Еще не достигнув кустов ежевики, Мари по доносящимся из лачуг причитаниям понимает, что вилланка скончалась. Быть может, лишиться одной, чтобы спасти многих, не такая уж великая жертва. И все же ненужная смерть камнем ляжет на душу Мари, ей ли не знать, что детей, так рано лишившихся матери, не утешить ничем. Что ж, она сделает все, что в ее силах. Старшие девочки станут облатками, младших заберет сестра покойной. Женщины всей округи будут рассказывать истории – подруга подруге, служанка служанке, госпожа госпоже, – истории эти распространятся на юг и на север острова, истории преобразятся в легенды, а легенды послужат поучительными притчами, и самая убедительная из них станет ее монахиням двойной защитой.
4
Миновала крещенская октава[28].
Мир облекся тонким блестящим льдом толщиной с большой палец. Ветер дует ножами холода.
Мари в одиночестве мерит стремительными шагами клуатр, раздумывая на ходу. Она протоптала на льду черную тропку.

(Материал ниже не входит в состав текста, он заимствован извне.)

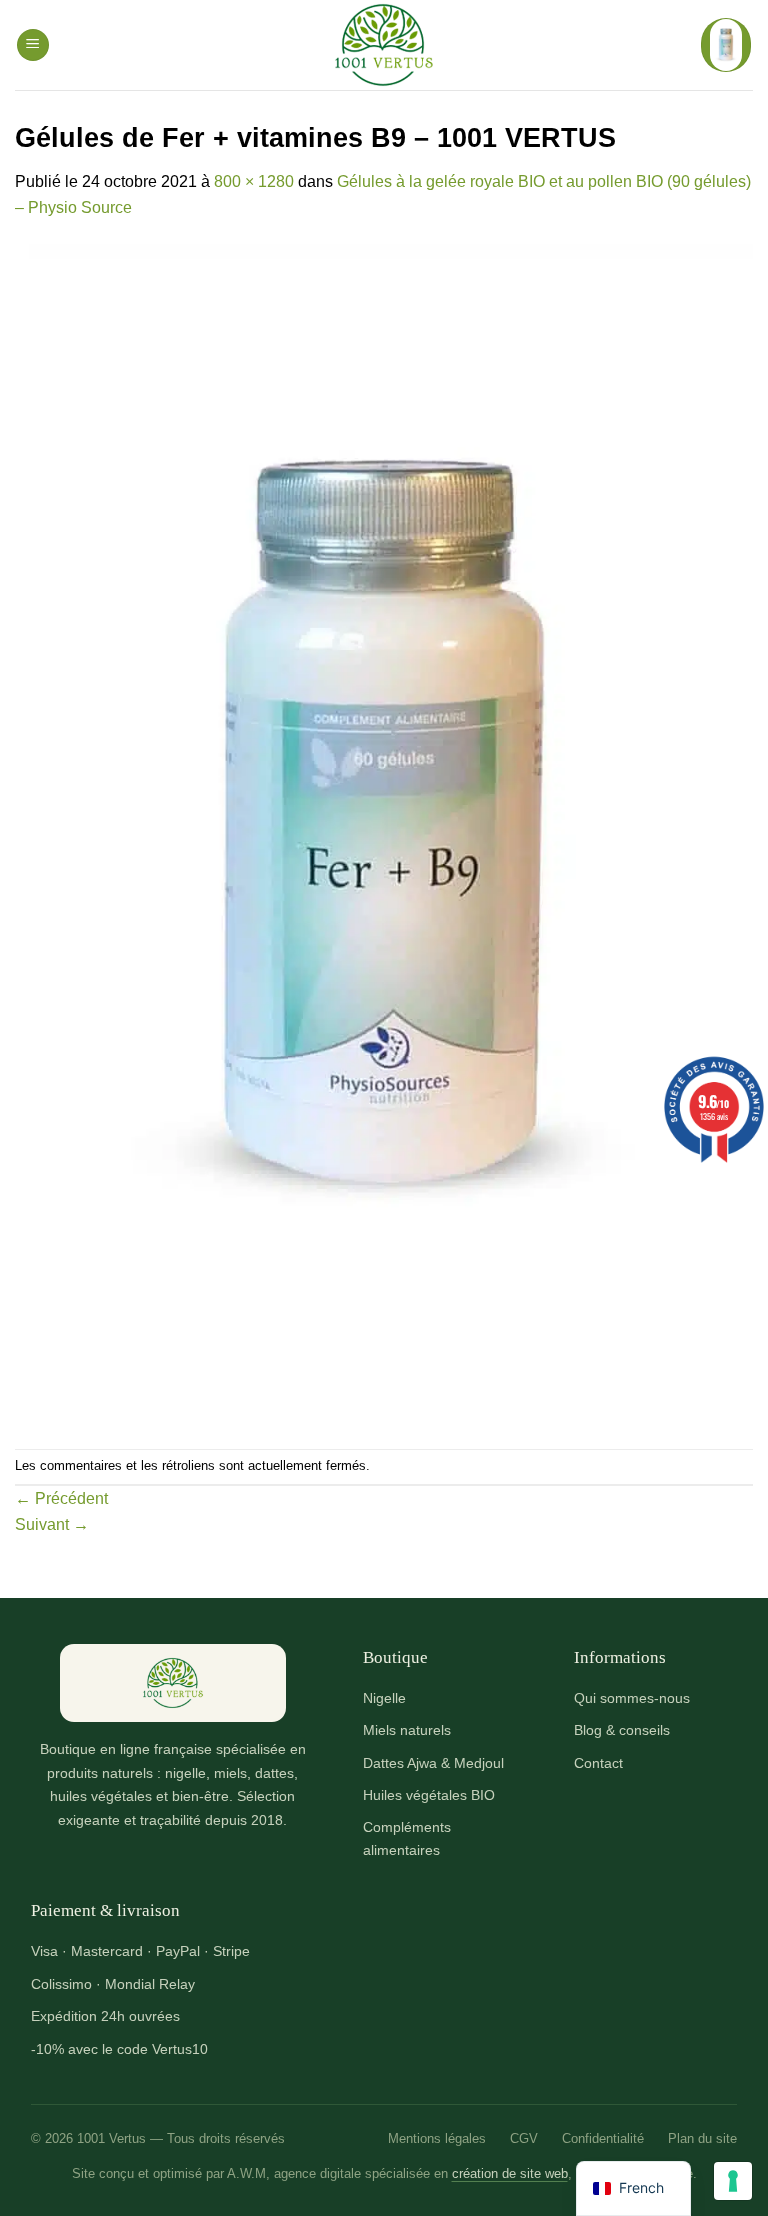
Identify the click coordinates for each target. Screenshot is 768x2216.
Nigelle (384, 1698)
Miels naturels (407, 1730)
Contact (598, 1763)
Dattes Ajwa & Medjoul (433, 1763)
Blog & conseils (622, 1730)
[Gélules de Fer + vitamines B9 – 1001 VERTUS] (384, 833)
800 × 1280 (254, 181)
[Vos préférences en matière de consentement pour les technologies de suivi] (733, 2181)
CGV (524, 2138)
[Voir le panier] (726, 44)
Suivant (52, 1524)
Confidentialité (603, 2138)
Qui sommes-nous (632, 1698)
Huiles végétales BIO (429, 1795)
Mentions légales (437, 2138)
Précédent (61, 1498)
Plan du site (702, 2138)
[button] (33, 45)
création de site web (510, 2174)
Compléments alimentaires (407, 1838)
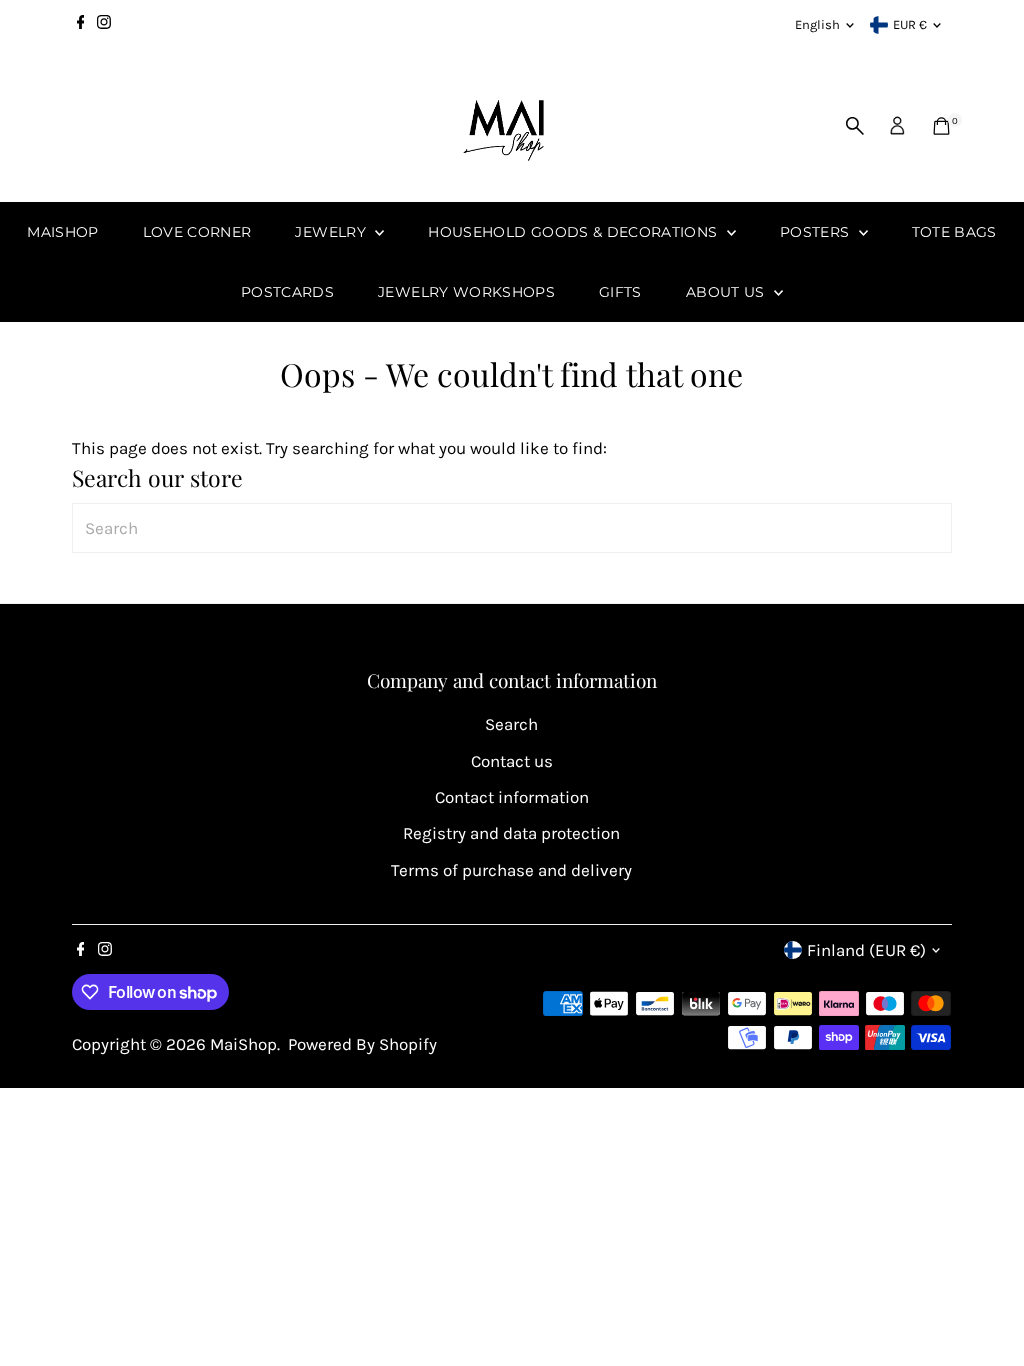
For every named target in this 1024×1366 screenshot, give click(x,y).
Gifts (620, 292)
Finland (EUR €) (866, 950)
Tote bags (954, 232)
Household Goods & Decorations (575, 232)
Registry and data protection (511, 833)
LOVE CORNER (197, 232)
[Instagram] (104, 25)
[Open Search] (855, 126)
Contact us (512, 761)
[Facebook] (81, 25)
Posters (817, 232)
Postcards (287, 292)
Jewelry (332, 232)
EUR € (910, 24)
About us (727, 292)
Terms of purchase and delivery (511, 870)
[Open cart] (941, 126)
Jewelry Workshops (466, 292)
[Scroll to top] (984, 1311)
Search (511, 724)
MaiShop (62, 232)
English (817, 24)
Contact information (512, 797)
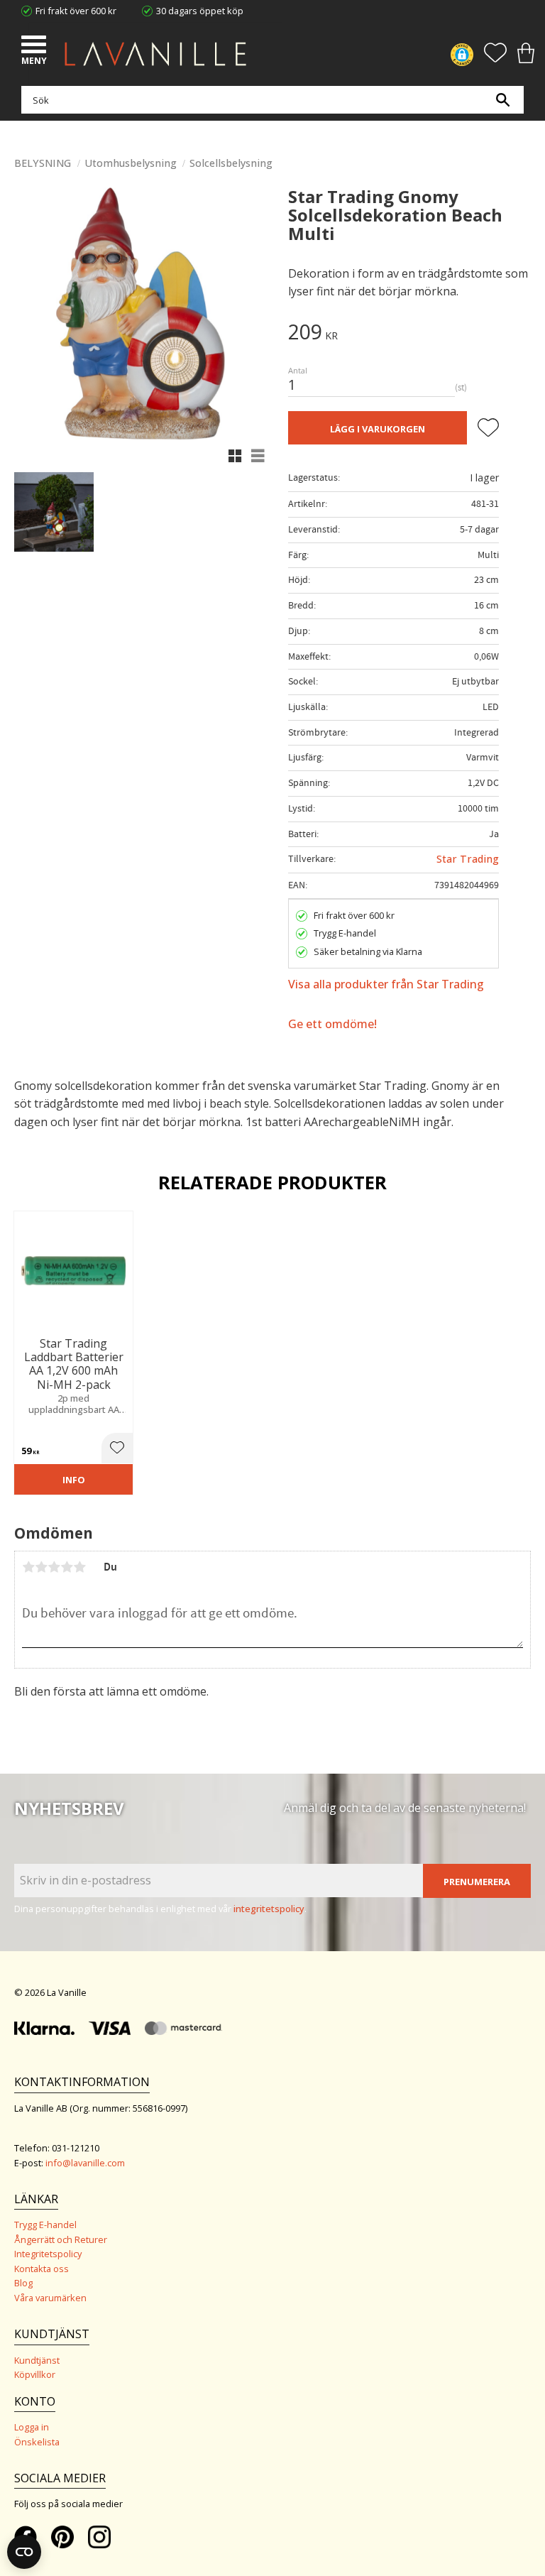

Все монахини заняты делом. В лазарете Нест и Беатрикс, новициатка, которую Нест обучает премудростям врачевания, толкут в огромной ступе целебные травы. Беатрикс приехала в обитель после Дня всех святых, и с тех пор меж нею и Нест разворачивается нечто без слов. Обе уверены, что никто не замечает, но от глаз Мари не укрывается ничего. Ее греет и душит осознание того, что скоро лекарка из-за сердечной привязанности положит конец высвобождению телесных гуморов у прочих монахинь, и лишенных облегчения Эльфгифу, Мари и неизвестных прочих, кто тайком навещает Нест, вновь ожидают телесные страдания. Мари заранее горюет.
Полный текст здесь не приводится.